▶ _Given problem_:
Could you reproduce every line of the data below word for word, leaving out the pictures?

Word and item location data
[start]
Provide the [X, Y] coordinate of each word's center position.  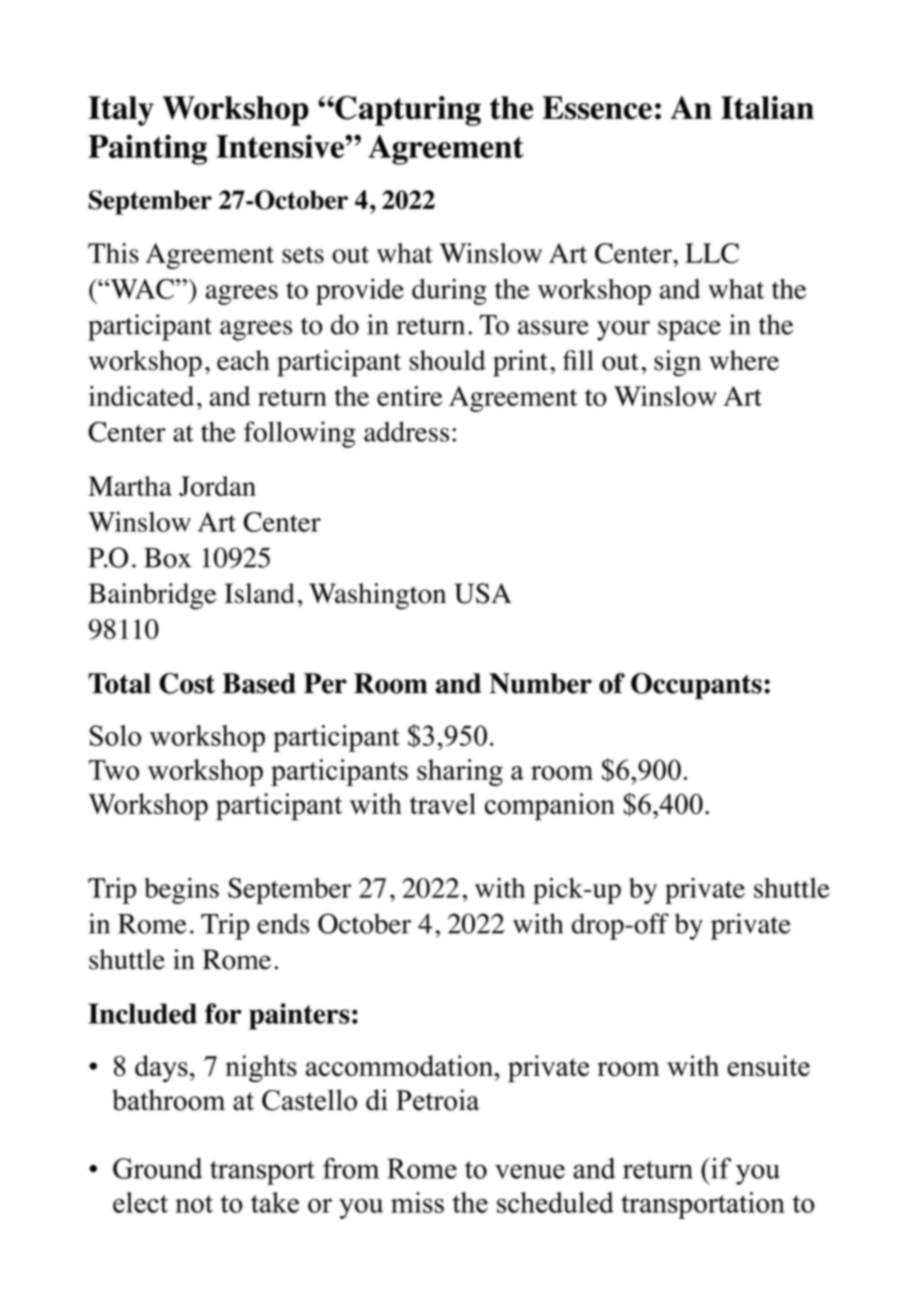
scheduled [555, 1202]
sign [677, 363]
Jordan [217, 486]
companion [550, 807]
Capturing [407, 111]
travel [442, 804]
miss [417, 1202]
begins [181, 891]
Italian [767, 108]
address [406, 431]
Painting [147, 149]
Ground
[end]
▶ _Full answer_:
Provide the [X, Y] coordinate of each word's center position.  
scheduled [555, 1202]
sign [677, 363]
Jordan [217, 486]
companion [550, 807]
Capturing [407, 111]
travel [442, 804]
miss [417, 1202]
begins [181, 891]
Italian [767, 108]
address [406, 431]
Painting [147, 149]
Ground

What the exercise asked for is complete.